> DOCUMENT EXCERPT
# KMTTG Errors



## DBCooper (Aug 15, 2000)

I'm truly lost trying to get KMTTG to work. I have two TiVo Premieres hard-wired to the LAN. They have the same Media Key and I've double-checked it in KMTTG. IP addresses look good. I installed Active Perl for XP and the K-Lite Codec Pack. Here's the log; can anyone interpret it?

OVERWRITING EXISTING FILE: F:\My TiVo Recordings\Cold Turkey (Recorded Mar 19, 2011, KPRCDT2).mpg
>> DECRYPTING F:\My TiVo Recordings\Cold Turkey (Recorded Mar 19, 2011, KPRCDT2).TiVo ...
"D:\Program Files\KMTTG\tivodecode\tivodecode.exe" --mak MAK --out "F:\My TiVo Recordings\Cold Turkey (Recorded Mar 19, 2011, KPRCDT2).mpg" "F:\My TiVo Recordings\Cold Turkey (Recorded Mar 19, 2011, KPRCDT2).TiVo" 
tivodecode failed (exit code: 10 ) - check command: "D:\Program Files\KMTTG\tivodecode\tivodecode.exe" --mak MAK --out "F:\My TiVo Recordings\Cold Turkey (Recorded Mar 19, 2011, KPRCDT2).mpg" "F:\My TiVo Recordings\Cold Turkey (Recorded Mar 19, 2011, KPRCDT2).TiVo" 
TiVo Private Data : Unmatched Stream ID: No error
ts_handle_tivo_private_data failed: No error
processing frame: No error
Encryption by QUALCOMM 

>> ENCODING WITH PROFILE 'ff_droid' TO FILE F:\My TiVo Recordings\Cold Turkey (Recorded Mar 19, 2011, KPRCDT2).mp4 ...
"D:\Program Files\KMTTG\ffmpeg\ffmpeg.exe" -y -i "F:\My TiVo Recordings\Cold Turkey (Recorded Mar 19, 2011, KPRCDT2).mpg" -threads 1 -vcodec libx264 -acodec aac -ac 2 -s 854x480 -coder 0 -level 41 -sameq -subq 6 -me_range 16 -qmin 10 -qmax 50 -g 300 -bufsize 14745k -b 2000k -maxrate 16000k -bug +autodetect+ms -me_method epzs -trellis 2 -mbd 1 -f mp4 "F:\My TiVo Recordings\Cold Turkey (Recorded Mar 19, 2011, KPRCDT2).mp4" 
encoding failed (exit code: 1 ) - check command: "D:\Program Files\KMTTG\ffmpeg\ffmpeg.exe" -y -i "F:\My TiVo Recordings\Cold Turkey (Recorded Mar 19, 2011, KPRCDT2).mpg" -threads 1 -vcodec libx264 -acodec aac -ac 2 -s 854x480 -coder 0 -level 41 -sameq -subq 6 -me_range 16 -qmin 10 -qmax 50 -g 300 -bufsize 14745k -b 2000k -maxrate 16000k -bug +autodetect+ms -me_method epzs -trellis 2 -mbd 1 -f mp4 "F:\My TiVo Recordings\Cold Turkey (Recorded Mar 19, 2011, KPRCDT2).mp4" 
FFmpeg version SVN-r21085, Copyright (c) 2000-2010 Fabrice Bellard, et al.

> WRITTEN REQUEST 1
How would you render this sentence from the KMTTG forum thread in Spanish: "They have the same Media Key and I've double-checked it in KMTTG."?

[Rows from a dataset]
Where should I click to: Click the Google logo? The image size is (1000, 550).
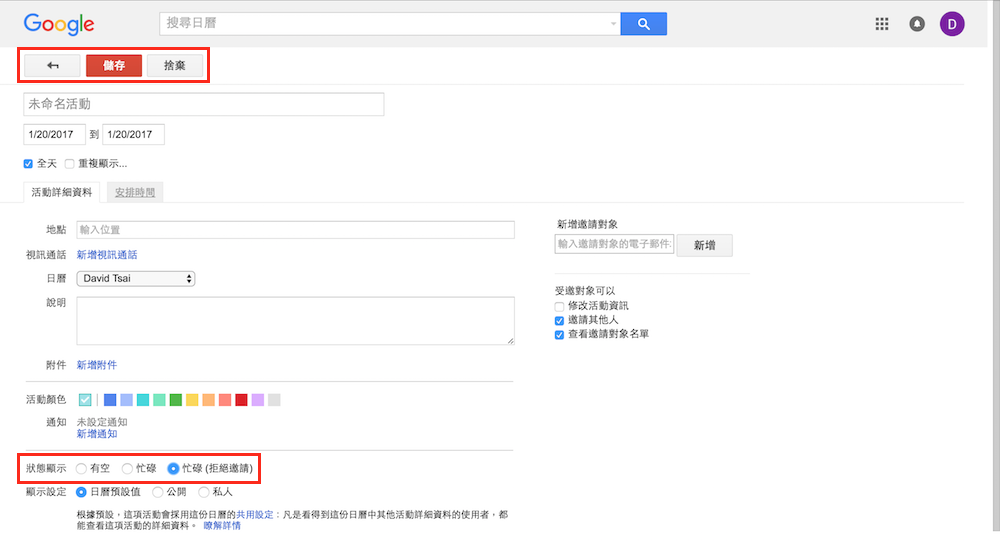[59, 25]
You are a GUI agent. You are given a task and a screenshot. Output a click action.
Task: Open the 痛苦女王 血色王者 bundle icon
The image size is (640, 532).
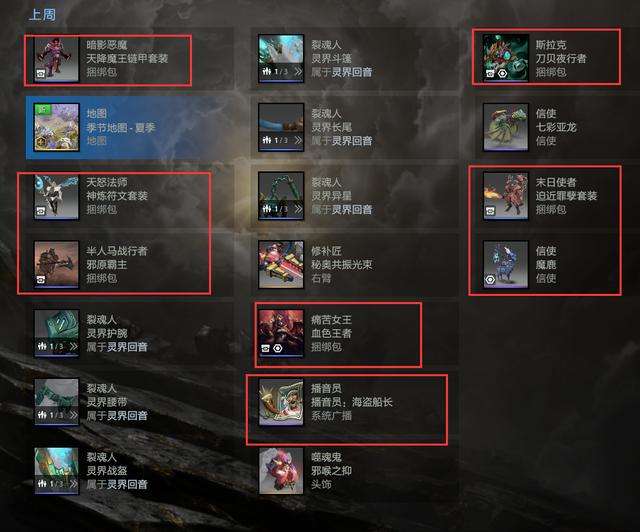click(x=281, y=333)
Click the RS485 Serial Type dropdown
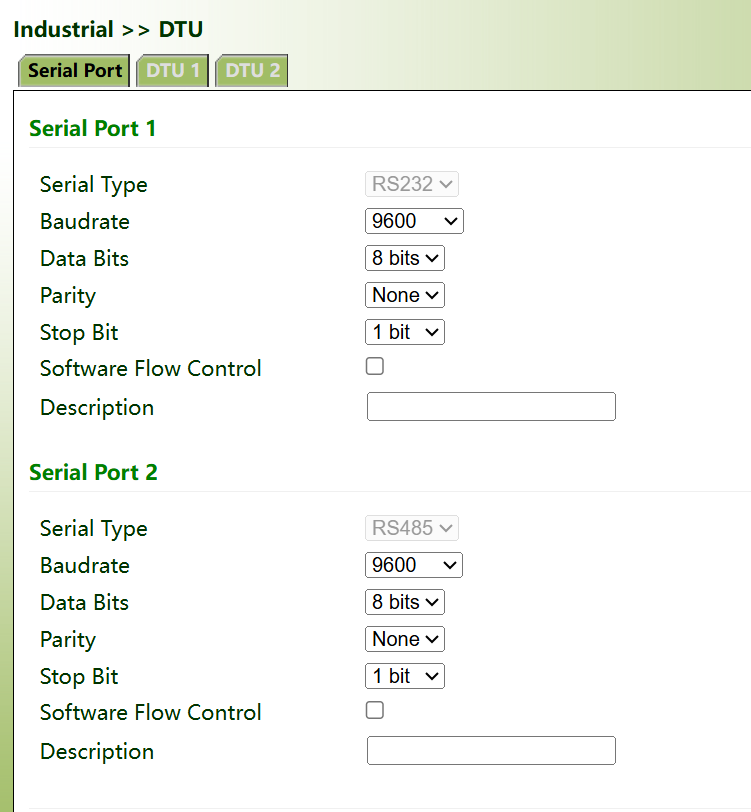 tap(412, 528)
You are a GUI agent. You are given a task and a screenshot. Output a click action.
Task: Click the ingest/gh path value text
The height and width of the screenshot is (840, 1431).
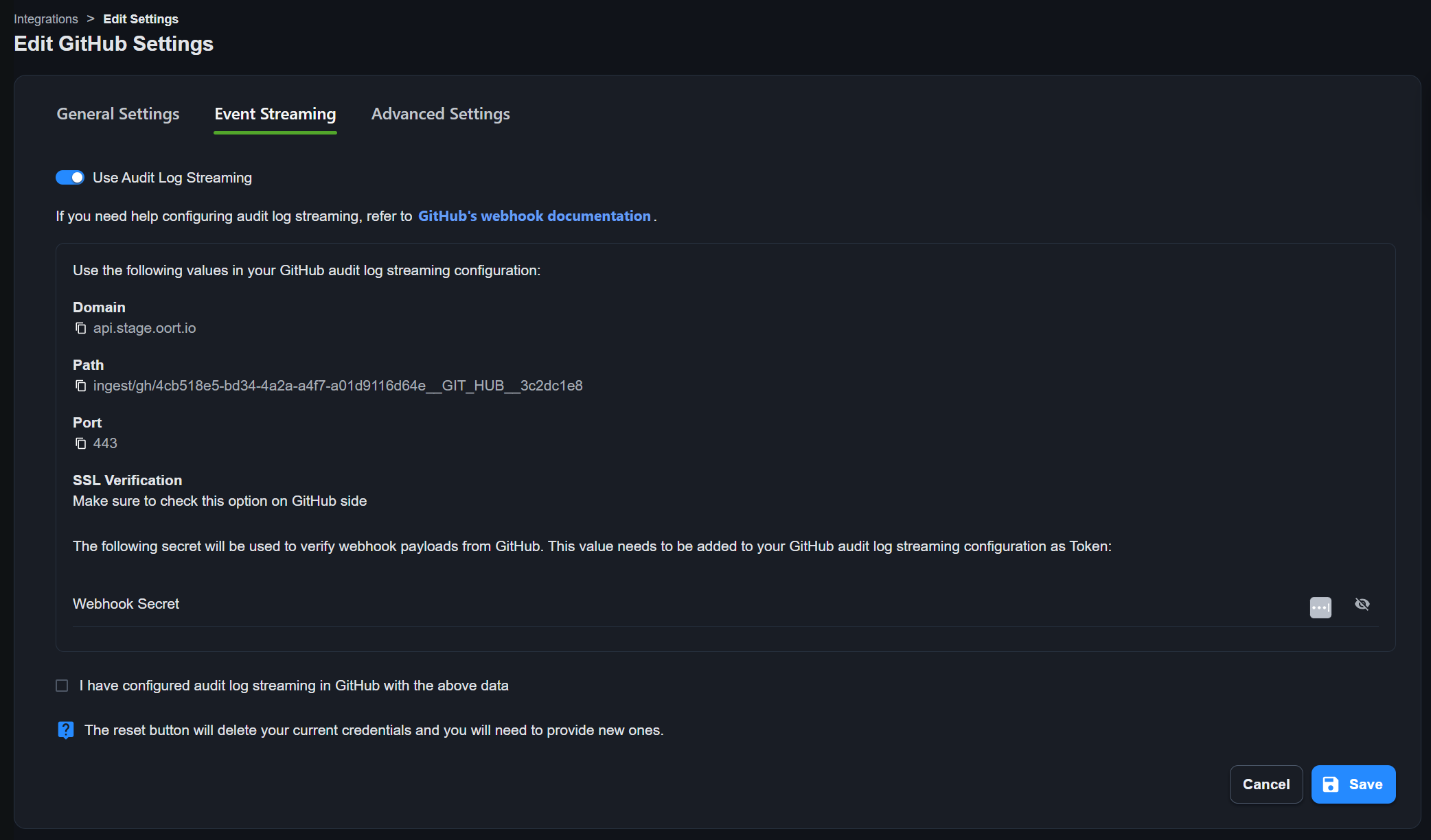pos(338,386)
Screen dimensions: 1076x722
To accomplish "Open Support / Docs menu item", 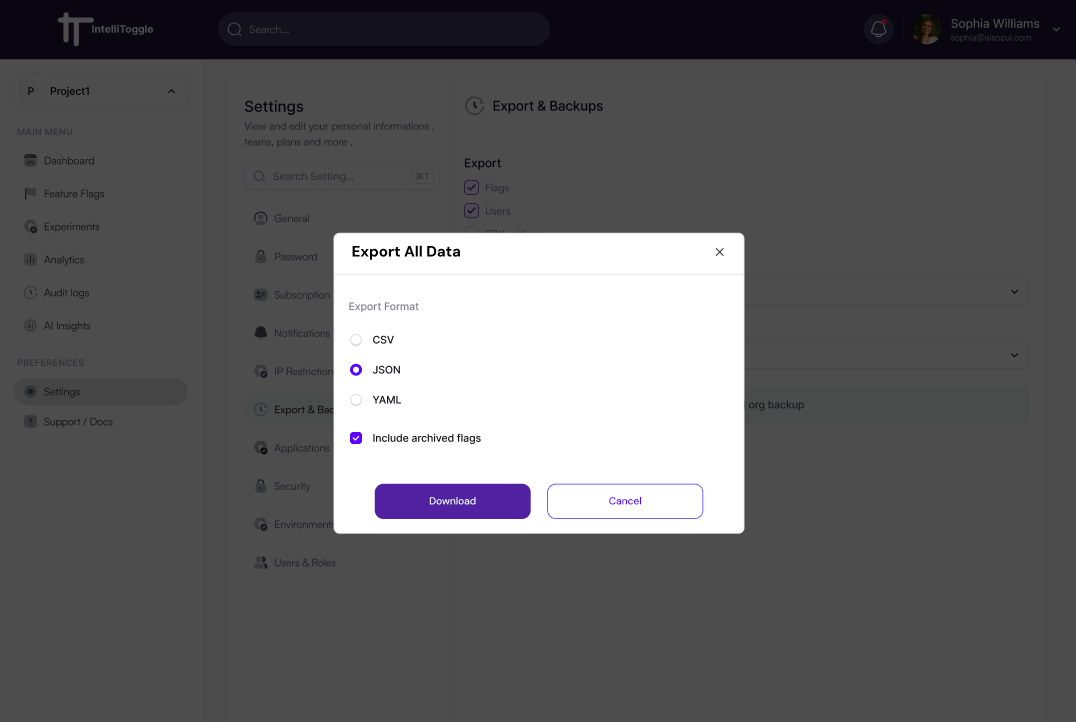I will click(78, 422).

> WRITTEN REQUEST 2
Can you transcribe the records word for word, from their first line up to and including the line with "tap(412, 528)", omitting the pictures?

> EXERCISE OUTPUT 1
Tienen la misma Media Key y la he verificado dos veces en KMTTG.

> EXERCISE OUTPUT 2
Where should I click to: Click the Google logo? The image size is (1000, 550).
[59, 25]
You are a GUI agent. You are given a task and a screenshot. Output a click action.
Task: Open the 痛苦女王 血色王者 bundle icon
The image size is (640, 532).
click(x=281, y=333)
Click the RS485 Serial Type dropdown
 tap(412, 528)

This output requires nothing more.